• Assigned task:
Search the entries for the word "Given" and pull out each line that has it.

• Record excerpts:
=== Begin Enclosure ===
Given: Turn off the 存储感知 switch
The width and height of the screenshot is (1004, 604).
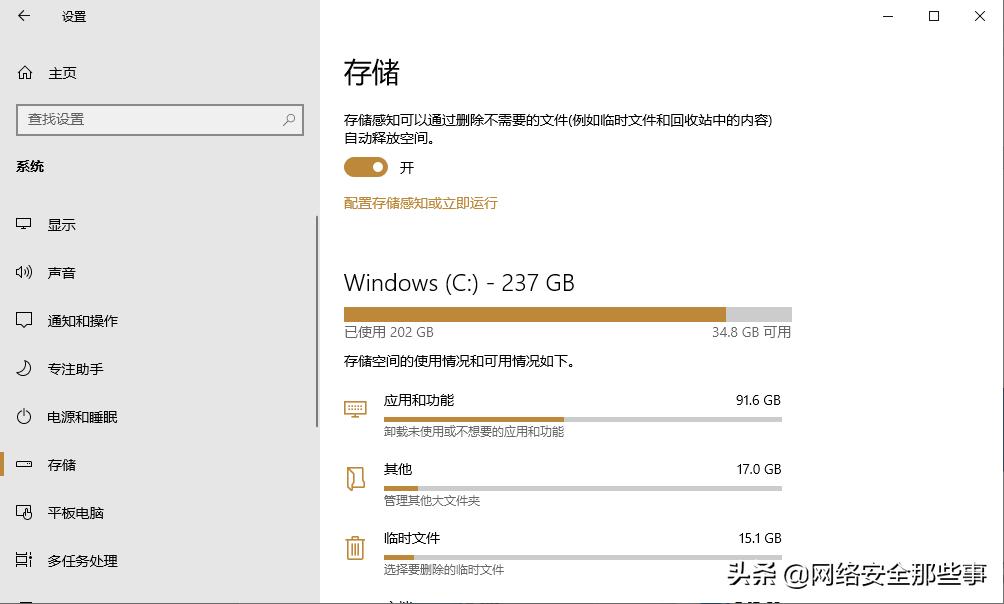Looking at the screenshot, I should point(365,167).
=== End Enclosure ===
=== Begin Enclosure ===
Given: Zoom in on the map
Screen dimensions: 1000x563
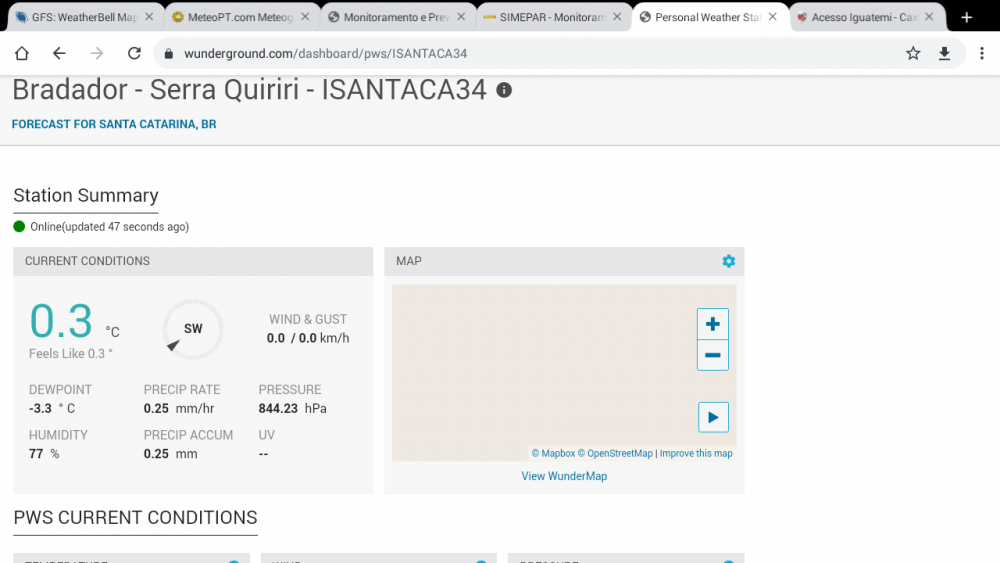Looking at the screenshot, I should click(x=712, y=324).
=== End Enclosure ===
• Exercise result:
Given: Turn off the 存储感知 switch
Given: Zoom in on the map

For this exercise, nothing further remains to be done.